18 JANUARY 2015

Colleen McLaughlin

Could you tell us a little about your background?

I began my career in education as a school teacher, where I taught English. I very quickly became interested in young people who challenged the school because of their behaviour or lack of engagement. This led me to realise that there is always a reason behind a behaviour and it is fascinating to study - the beginning of my interest in research. I then undertook a Masters in Counselling and this proved to be the most powerful knowledge. I moved into becoming an advisor in the local authority but did not enjoy the lack of community in this role. I then worked at the Cambridge Institute of Education, an extraordinary organisation that combined work on research, policy and practice and was way ahead of its time. I stayed there and the Institute merged with other branches of education in Cambridge and we became the Faculty of Education. I became Deputy Head of Faculty, a Cambridge syndic too and was briefed with working on developing an international profile of direct work in the Faculty. This was the beginning of the considerable and rewarding partnership with Kazakhstan. Three years ago I moved to the University of Sussex as Head of Education where I still am.
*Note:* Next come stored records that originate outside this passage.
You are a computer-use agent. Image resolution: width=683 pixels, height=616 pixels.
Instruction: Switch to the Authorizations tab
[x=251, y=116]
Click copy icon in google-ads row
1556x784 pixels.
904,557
Why did you become interested in education research?

Because it is the most extraordinary learning and a real opportunity to influence practice and policy.  I have always been fascinated with why things are the way they are and research gives you a chance 'to make the familiar strange'. It is so satisfying.

What do you find most interesting about cross-country projects and working?

Again this is a real opportunity to see your own work and culture afresh. The connections that are formed, both professional and personal, are very strong and rewarding, they enrich life. It is also so important to see the strong sense of purpose and commitment around education often found in other cultures.

What tips would you give to educators and policy makers involved in educational reform?

Listen to the teachers and the students who are the real actors if you want to really make it work.